A prognostic marker is defined as a characteristic associated with prognosis or outcome, usually in terms of relative hazard of failure, whereas a predictive marker is defined as a characteristic that is associated with, and predicts, treatment response. Sample size calculations for prognostic markers resemble those in study designs for treatment effects, with some important exceptions: the relative frequency of different levels of the marker cannot be manipulated or controlled; the strength of the relative hazard imparted needs to be larger than for treatments to be of interest and/or utility; and the marker may be correlated with multiple other known prognostic markers. The challenge in prognostic marker studies is determining how large the sample size must be to be useful in discovering and validating markers.
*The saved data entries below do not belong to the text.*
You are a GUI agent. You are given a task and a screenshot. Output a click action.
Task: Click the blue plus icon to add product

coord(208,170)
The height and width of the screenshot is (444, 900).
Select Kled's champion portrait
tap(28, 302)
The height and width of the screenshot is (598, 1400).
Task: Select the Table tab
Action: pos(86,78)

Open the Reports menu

For predictive markers, the situation is more challenging. The detection of interaction effects is equivalent to the comparison of treated versus untreated within levels of a prognostic marker and the comparison of the size of the treatment effect between levels of the prognostic marker (i.e., the differential treatment effect). It can be shown that the sample size needed for studying prognostic markers, under some favorable assumptions, is approximately four times larger than that needed to detect a main effect of the same magnitude. As some interaction effects are large, such studies are not infeasible. Targeted clinical trials, where patients most likely to benefit are pre-selected, often can be much smaller than trials with more general eligibility. Similarly, if a treatment essentially is null in one group and effective in another, then the interaction effect may be detected.
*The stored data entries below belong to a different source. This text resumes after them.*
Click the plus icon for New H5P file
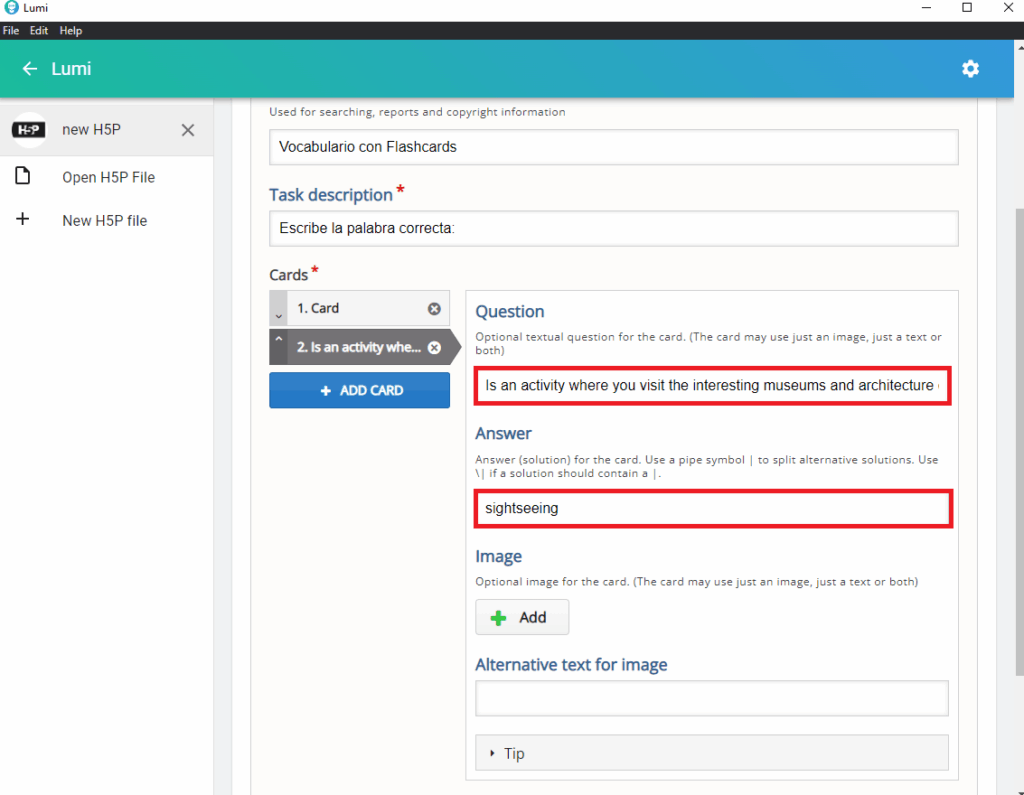The image size is (1024, 795). click(22, 220)
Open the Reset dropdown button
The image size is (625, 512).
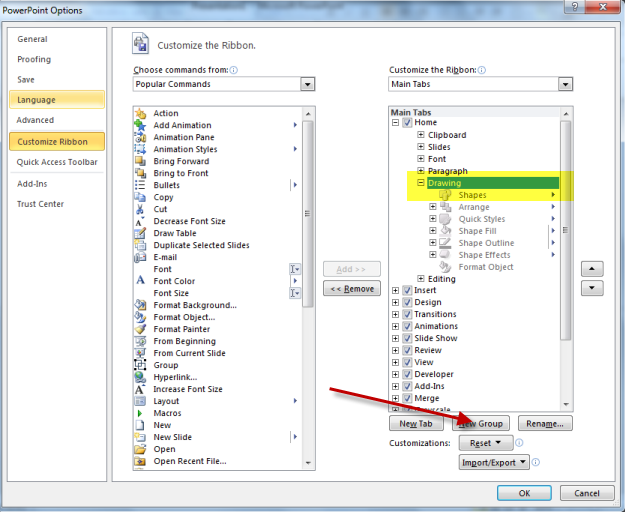pyautogui.click(x=485, y=442)
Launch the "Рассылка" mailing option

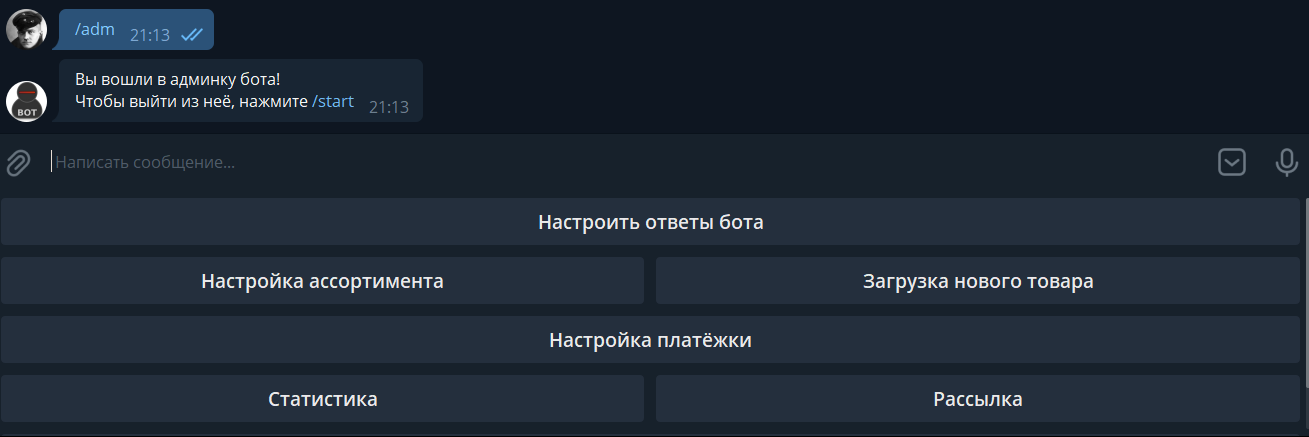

The advent of modern biotechnology tools (e.g., microarrays) requires use of statistical methods previously little-used in marker studies, as well as the development of novel methods. These studies tend to be more involved in the discovery of candidate markers than testing for clinical utility and once a candidate marker is developed, regardless of origin, analysis from that point forward largely resembles traditional prognostic/predictive marker problems. In these situations, a marker variable may come in the form of a prognostic score or index that is a function of several other variables, and statistical principles for model building in general need to be followed to develop these scores. Independent validation data are critical, as there may be several equally reasonable scoring algorithms and the choice of which to use may be less important than validating one objectively. Additionally, reproducibility of the assay is critical, as the scoring algorithm must be portable to other settings to have utility. Numerous time-to-event endpoints are of interest in DCIS (e.g., ipsilateral recurrence, invasive contralateral tumor, breast cancer death), so it is necessary to determine which are the most important. Competing risks such as second cancers and non-cancer deaths also need to be considered.
Data sources for DCIS studies may include SEER Registries, single institution or single health care system cohorts, and randomized clinical trial databases. Each source has its strengths and weaknesses. Randomized trials have the advantage of uniformity of stage at diagnosis and cohort entry criteria, randomized treatment assignment, uniform treatment per a specific protocol, and rigorous follow-up and outcome ascertainment; however, there is limited patient diversity and a need for centralized pathology to assure common definitions. Observational cohorts provide a diversity of patients and disease presentations, ancillary data, and control over pathology information. Drawbacks of observational cohorts include treatment selection effects and the consequent validity of the predictive markers in question, differences in institutional or regional pathology definitions, and loss to follow-up.